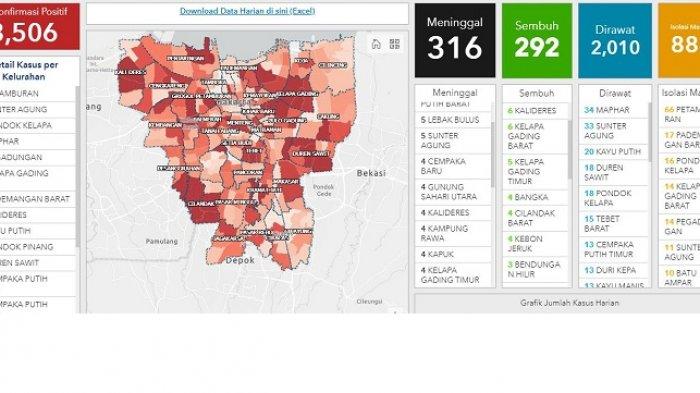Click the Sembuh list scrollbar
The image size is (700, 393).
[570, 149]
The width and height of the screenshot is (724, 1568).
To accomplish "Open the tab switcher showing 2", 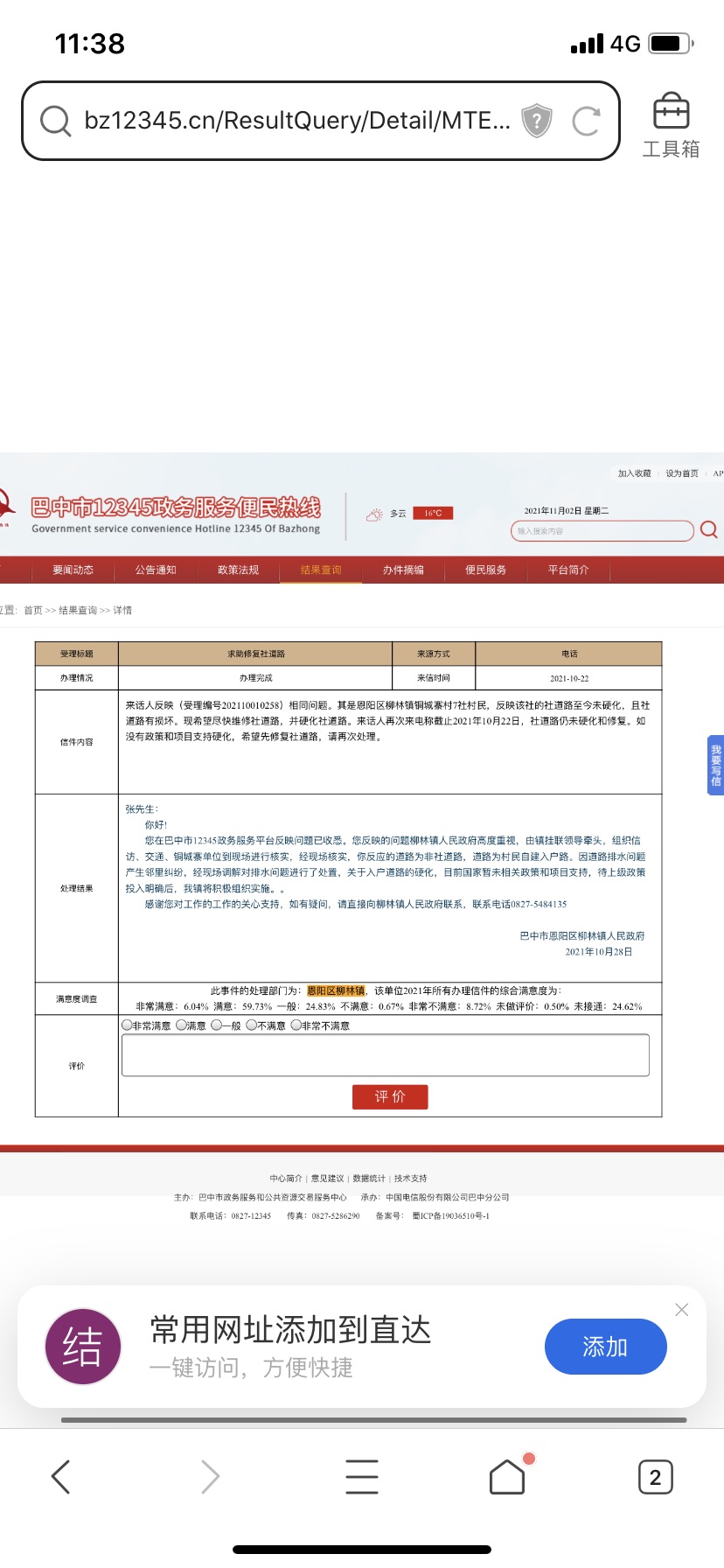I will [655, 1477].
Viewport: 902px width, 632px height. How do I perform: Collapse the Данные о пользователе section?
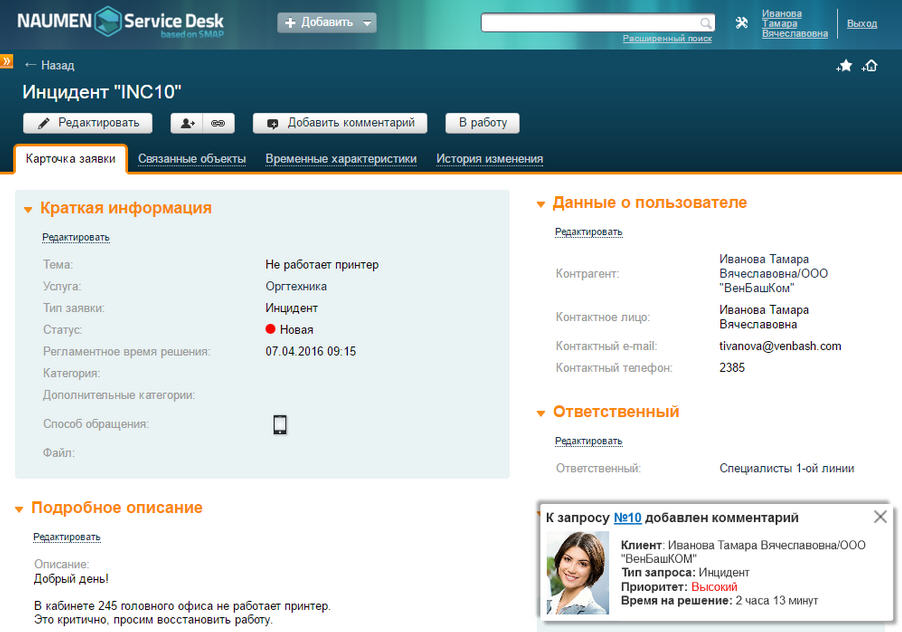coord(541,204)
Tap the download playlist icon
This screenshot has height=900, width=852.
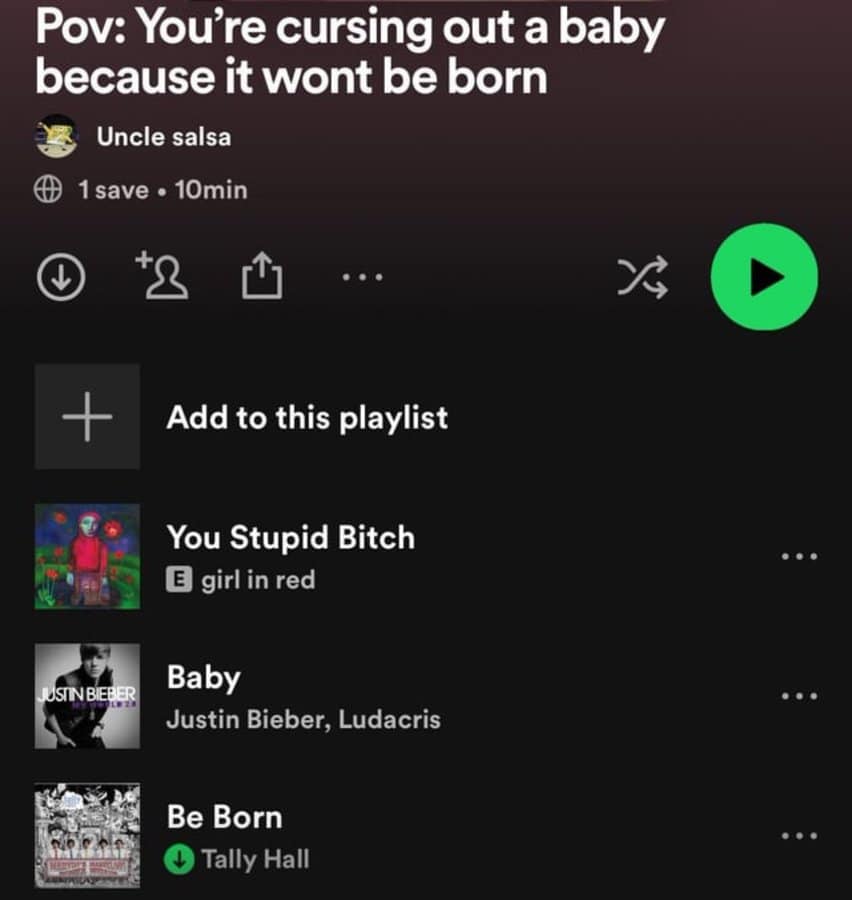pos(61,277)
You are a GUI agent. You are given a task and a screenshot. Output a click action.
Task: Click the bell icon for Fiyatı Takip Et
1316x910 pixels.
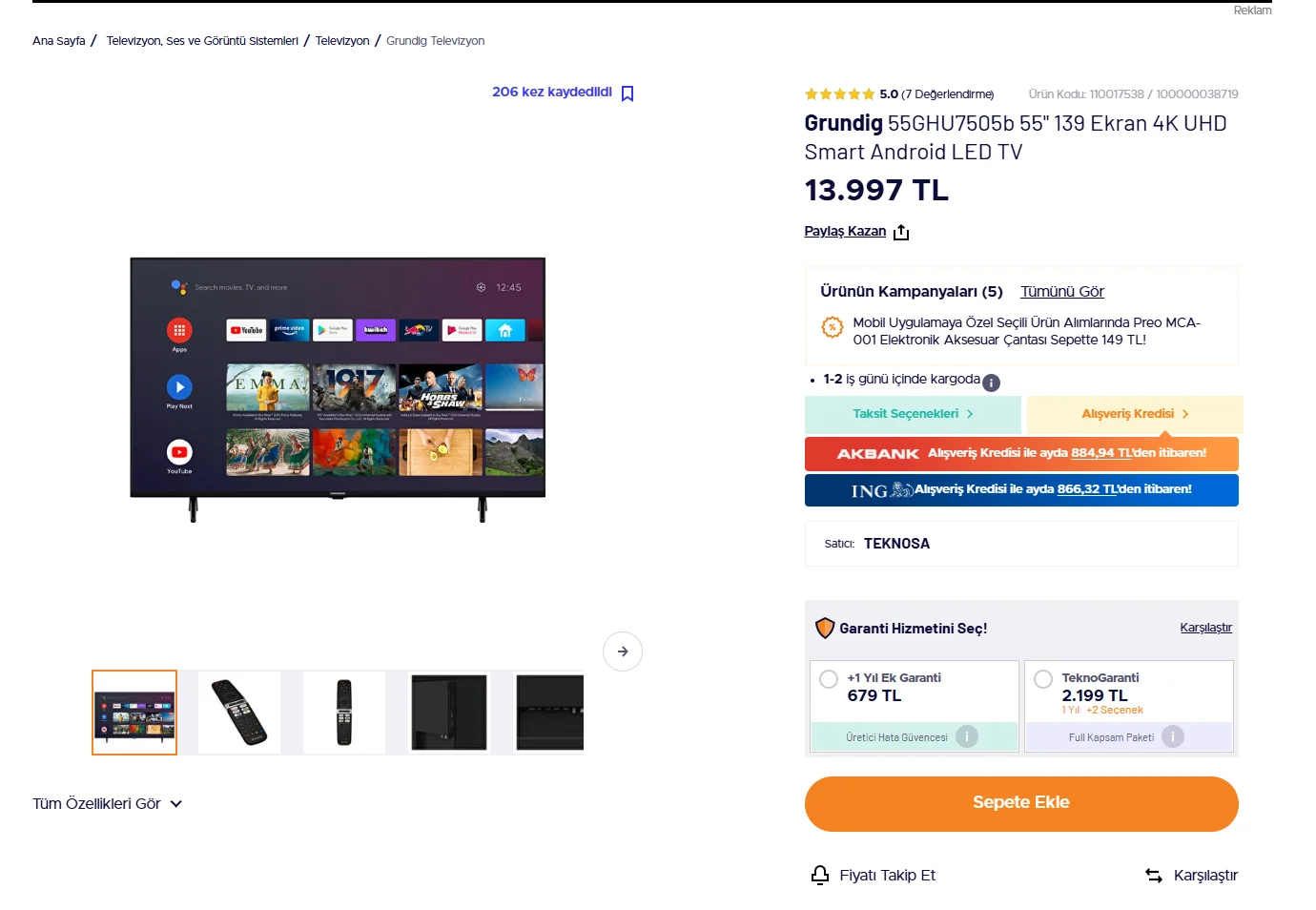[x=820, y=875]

══════════

◆ **WRITTEN EXERCISE**: Please reproduce, word for word, every line from the one containing "Viewport: 902px width, 632px" through the last line of the records, leaving out the pictures.

◆ **REPLY**:
Viewport: 902px width, 632px height. How do I perform: Collapse the Данные о пользователе section?
coord(541,204)
Tap the download playlist icon
This screenshot has height=900, width=852.
pos(61,277)
You are a GUI agent. You are given a task and a screenshot. Output a click action.
Task: Click the bell icon for Fiyatı Takip Et
1316x910 pixels.
[x=820, y=875]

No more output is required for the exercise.